Budgeting for growth
Barely a week before the presentation of the Budget for 2011-12, finance minister Pranab Mukherjee and the government’s macro-economic managers have their plates full.
India’s economy is stuck with major roadblocks- just when it looked like a challenger to China as the world’s fastest growing economy.
Food prices have remained stubbornly high pummelled by a supply crunch in staple vegetables. Weather problems in Australia, Argentina and Russia have hit global food and commodity prices, while oil prices have crossed $100 a barrel and these have knocked up prices of other goods.
Factory output growth has plunged to a 20-month low at 1.6% in December, policy uncertainties loom ahead of the budget, and corruption scandals are hitting political sentiment that can, in turn, hurt business climate.
People want Mukherjee to announce measures that would bring down prices immediately.
The common man also wants Mukherjee to reduce tax rates or change the tax slabs in a manner that it would leave more money in their hands.
India’s GDP is set to grow by 8.6% in 2010-11, but a possible industrial deceleration has become a cause for major worry.
Manufacturing output, which accounts for about 80% of the industrial production, grew by 1% in December.
Capital goods output contracted 13.7% in December in a sign that higher cost of credit and rising input cost pressures may have forced companies to defer planned investments.
The RBI has raised key policy rates seven times so far this fiscal year to cool prices.
Costlier loans mean costlier credit for consumers and higher expenses for manufacturers. Both could hit demand and growth.
There have been no major policy decisions in recent months because policy-makers cannot agree on critical issues. Spats between ministers and a parliamentary logjam have hurt governance.
Inclusion is very easy to write down on paper, very hard to carry out. Reaching to backward areas is not just a question of throwing food and money at them. Economic reforms are too catch-all a term to be the panacea for all problems.

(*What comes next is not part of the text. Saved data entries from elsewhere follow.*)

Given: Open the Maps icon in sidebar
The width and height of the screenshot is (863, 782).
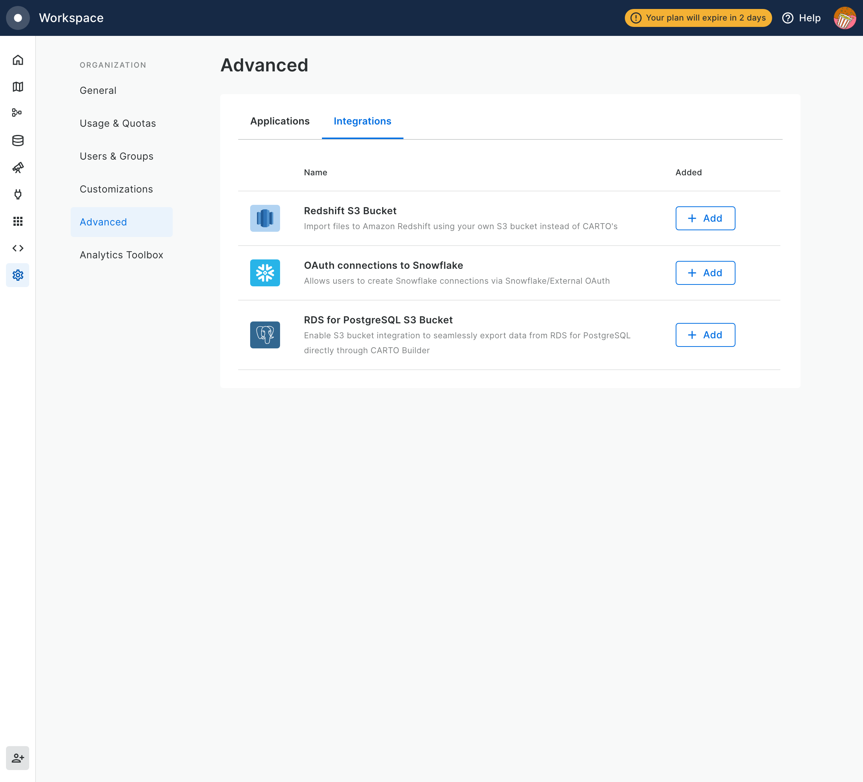Looking at the screenshot, I should click(x=18, y=87).
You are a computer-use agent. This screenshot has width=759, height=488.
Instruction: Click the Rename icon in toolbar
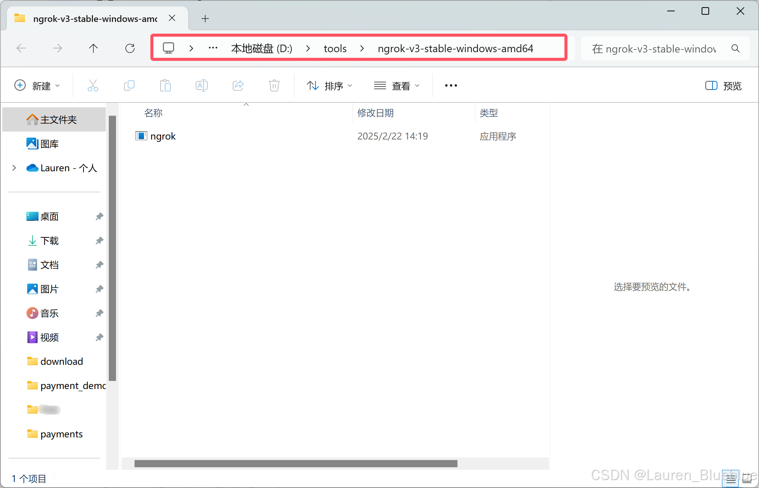click(201, 86)
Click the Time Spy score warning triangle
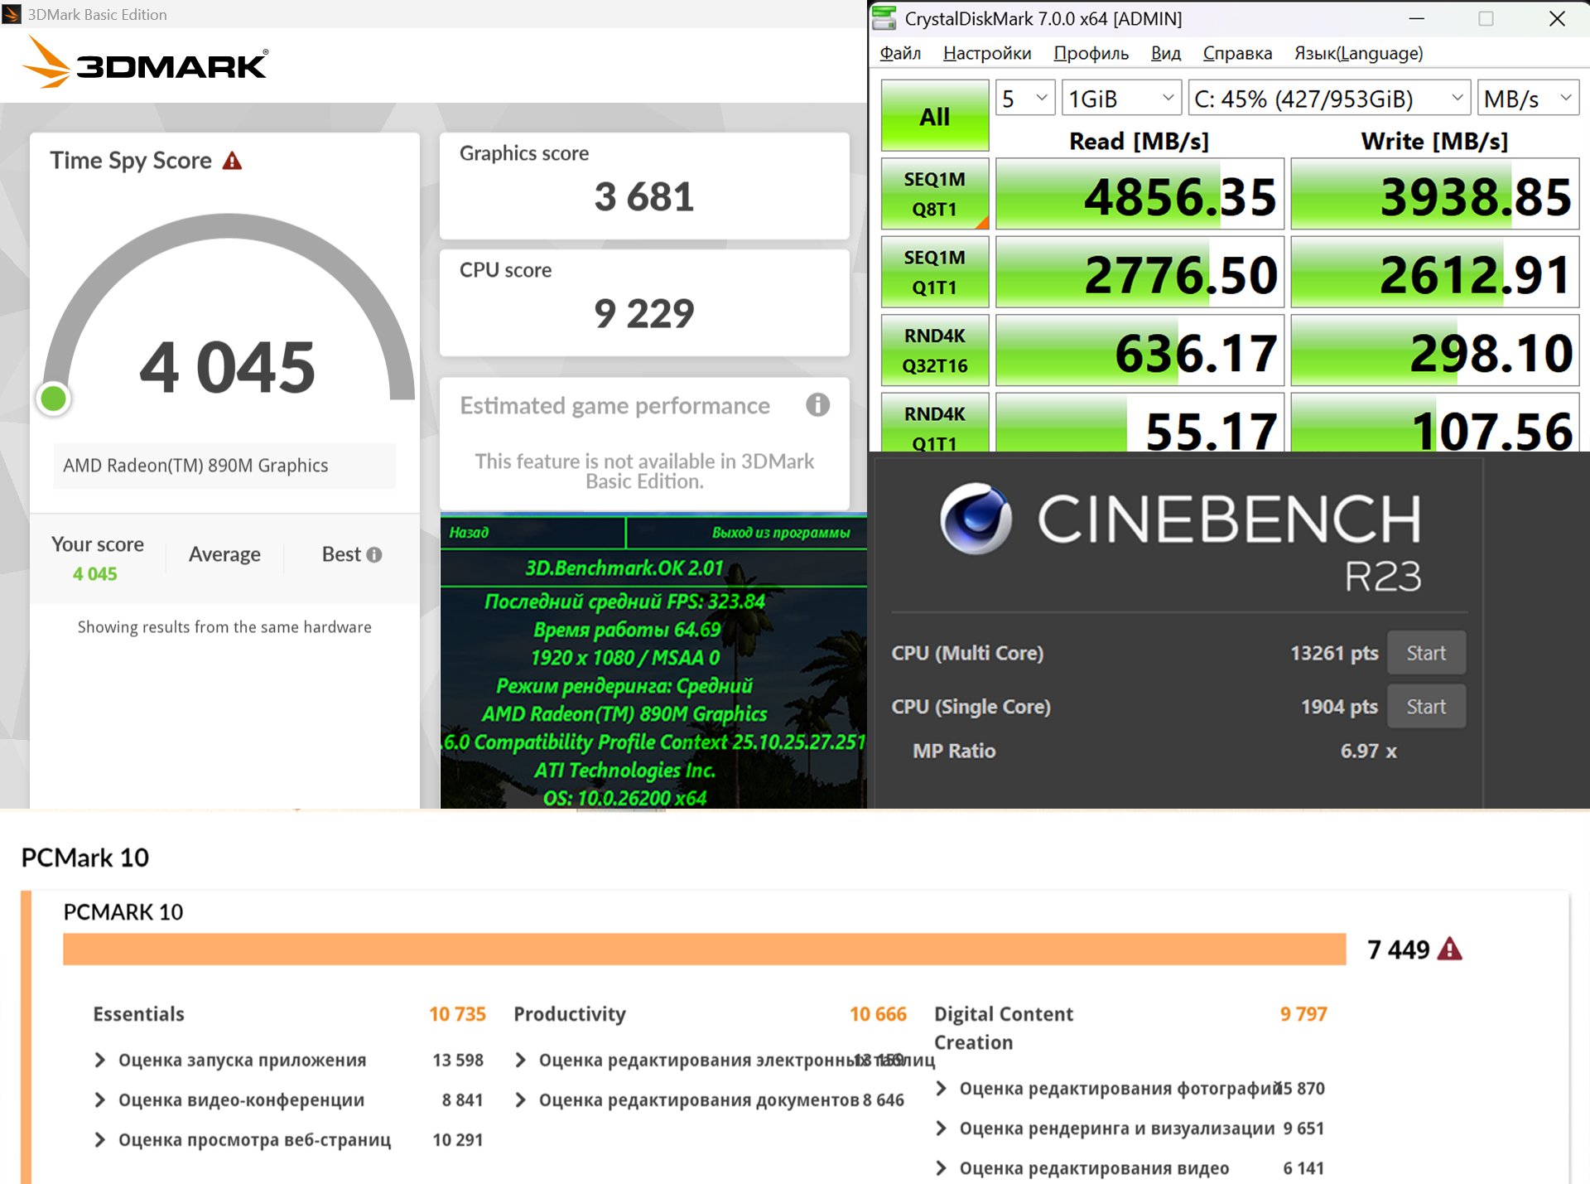 pos(233,161)
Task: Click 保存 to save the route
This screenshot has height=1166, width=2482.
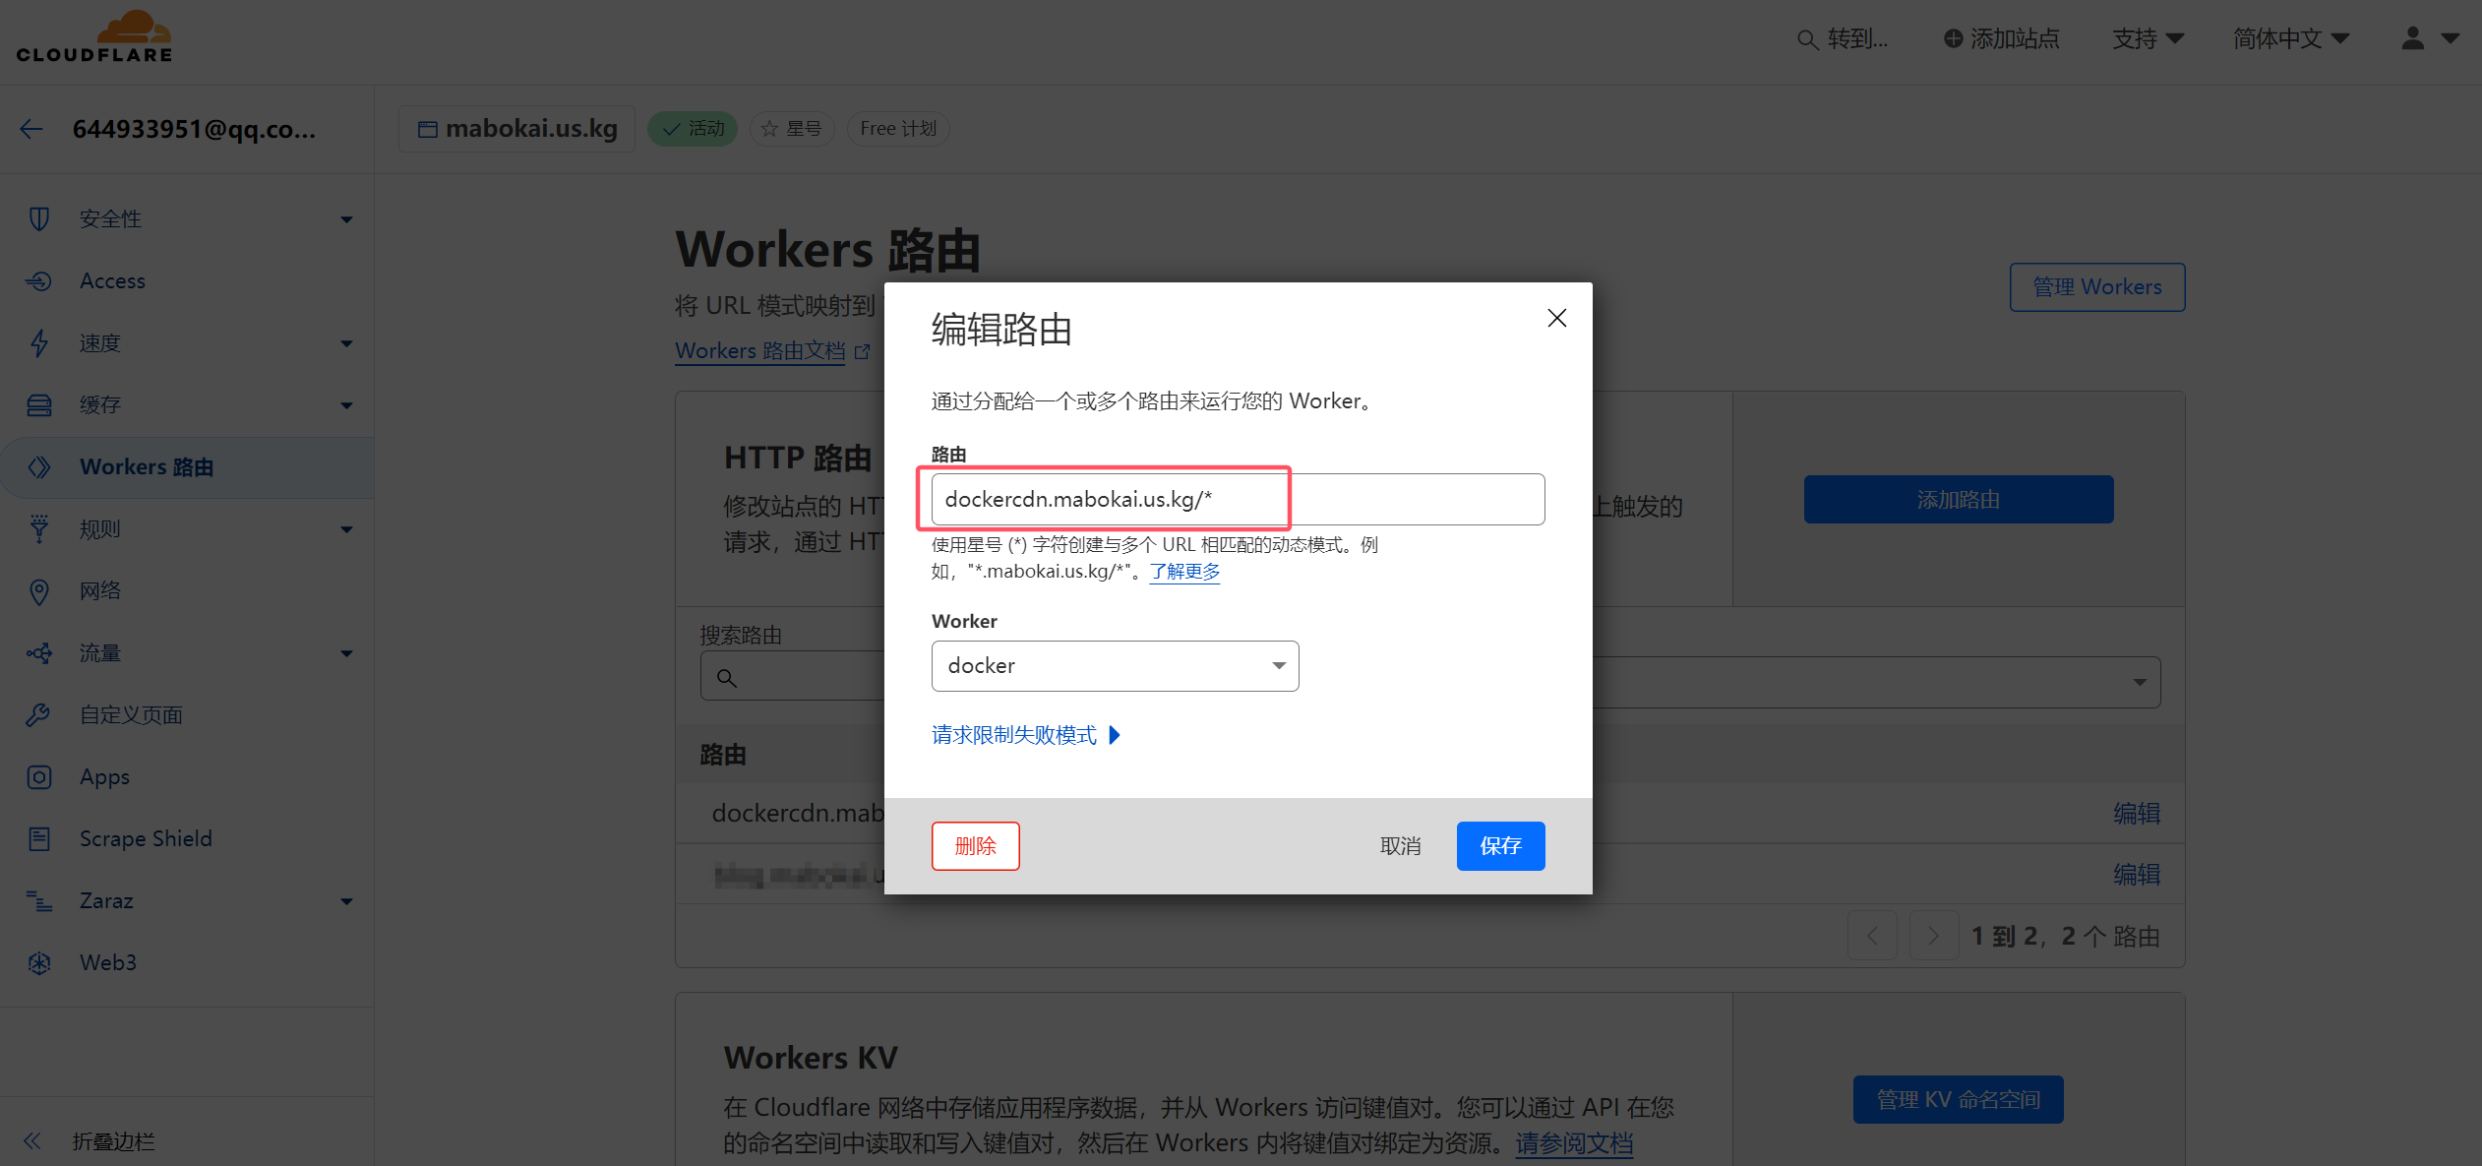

Direct action of reach out to the poor is not easy. Plugging the leakages by creating a police force and bureaucracy to police the ration shops will not work as you would need another layer of bureaucracy to monitor it.
Growth alone is not going to deliver it. Markets alone are not going to deliver it.
In the final analysis, profit maximisation, policy reforms and equity should cease to be mutually exclusive objectives. Mukherjee can take solace from the fact that there is now growing self-interest and political realisation that lack of instability might come home to roost. And there is hope that growth and reforms will drive away poverty.
What are needed is intelligent reforms and intelligent design of policy as nothing is going to guarantee that you are not going to run into a pitfall.
Policy has to be designed so that the propensity for leakage comes down significantly.